The briefings will turn to blue light integration, merged services and community risk reduction teams. At this point devolution, the Northern Powerhouse and localism re-written will bring in fresh-faced ministerial colleagues who’ll be trying to work out how it all fits together. Good luck.

To backtrack for a moment. In the run-up to the last national dispute (2002-2003), this reporter was harassed by media colleagues to explain why the Fire Service had not modernised. From shaky memory, I recall pointing to a patchwork quilt of fire and rescue response which formed a rich, if haphazard tapestry, known collectively as the UK Fire Service. I would point to a similar experience of late.
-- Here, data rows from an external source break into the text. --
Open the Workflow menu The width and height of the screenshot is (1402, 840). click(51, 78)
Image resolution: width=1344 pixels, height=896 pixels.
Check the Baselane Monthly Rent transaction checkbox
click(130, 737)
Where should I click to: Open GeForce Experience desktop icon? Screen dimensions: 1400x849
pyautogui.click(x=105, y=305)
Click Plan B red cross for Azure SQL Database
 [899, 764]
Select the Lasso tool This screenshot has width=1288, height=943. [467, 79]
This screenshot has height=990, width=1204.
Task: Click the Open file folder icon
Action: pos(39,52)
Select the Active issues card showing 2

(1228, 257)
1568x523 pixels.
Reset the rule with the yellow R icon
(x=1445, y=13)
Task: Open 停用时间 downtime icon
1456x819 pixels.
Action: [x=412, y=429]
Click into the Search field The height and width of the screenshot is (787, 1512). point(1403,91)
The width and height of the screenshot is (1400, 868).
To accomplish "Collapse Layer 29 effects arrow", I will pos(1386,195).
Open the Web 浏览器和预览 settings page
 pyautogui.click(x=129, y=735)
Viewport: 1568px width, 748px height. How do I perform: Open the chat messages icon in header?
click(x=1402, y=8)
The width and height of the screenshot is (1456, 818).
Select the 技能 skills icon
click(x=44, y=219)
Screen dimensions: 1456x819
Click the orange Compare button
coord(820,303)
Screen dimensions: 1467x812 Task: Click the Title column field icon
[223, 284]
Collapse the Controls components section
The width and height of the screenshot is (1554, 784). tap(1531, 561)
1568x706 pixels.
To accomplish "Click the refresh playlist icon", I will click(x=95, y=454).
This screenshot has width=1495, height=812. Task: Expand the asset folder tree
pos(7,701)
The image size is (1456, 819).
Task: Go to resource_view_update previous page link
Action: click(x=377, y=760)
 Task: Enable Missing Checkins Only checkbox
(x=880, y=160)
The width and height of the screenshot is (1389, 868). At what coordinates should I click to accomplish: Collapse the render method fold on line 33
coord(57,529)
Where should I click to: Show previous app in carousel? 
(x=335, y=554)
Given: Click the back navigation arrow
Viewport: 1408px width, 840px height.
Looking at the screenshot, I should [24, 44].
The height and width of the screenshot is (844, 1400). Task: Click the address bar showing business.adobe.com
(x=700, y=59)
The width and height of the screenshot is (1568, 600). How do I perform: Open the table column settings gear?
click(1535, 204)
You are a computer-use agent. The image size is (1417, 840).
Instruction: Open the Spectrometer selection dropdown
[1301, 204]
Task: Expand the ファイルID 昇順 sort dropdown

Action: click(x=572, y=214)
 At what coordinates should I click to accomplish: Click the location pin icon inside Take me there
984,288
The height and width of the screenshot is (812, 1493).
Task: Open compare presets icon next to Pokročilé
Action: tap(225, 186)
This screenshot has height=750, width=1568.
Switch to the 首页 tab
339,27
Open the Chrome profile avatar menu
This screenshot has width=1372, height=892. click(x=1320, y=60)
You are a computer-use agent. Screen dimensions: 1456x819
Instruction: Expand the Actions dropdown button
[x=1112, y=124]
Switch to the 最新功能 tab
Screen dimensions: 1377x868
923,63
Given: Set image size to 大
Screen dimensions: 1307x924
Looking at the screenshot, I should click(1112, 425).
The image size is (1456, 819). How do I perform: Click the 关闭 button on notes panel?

Ok, modernisation has long since seeped into FRS folklore, replaced by professionalism, partnership working and progressive community-based initiatives.

Nowadays, the patchwork quilt differs less in quality and more in cash – those less able to cope facing an uncertain future, whilst the holy grail of survival looms delightfully large for the likes of Dorset and Wiltshire. A Labour government would have explored the possibility of a single Fire and Rescue Service and in the process would have been tempted to look at the Scottish model.

Seeing as it appears to work, there is no reason not to find out more given a) there’s plenty of SNP MPs on hand to have a chat with, and b) one nation Conservatism embraces these kinds of discussions, does it not? The pitfalls of lifting privatisation, mutualisation and national models and mapping across to the whole of England and Wales have likewise been well explored in these pages.

But there will be more searching and experimentation to come. All I would suggest is that after listening to the various fire and rescue factions, consult the fire sector as a whole; it might prove soothing.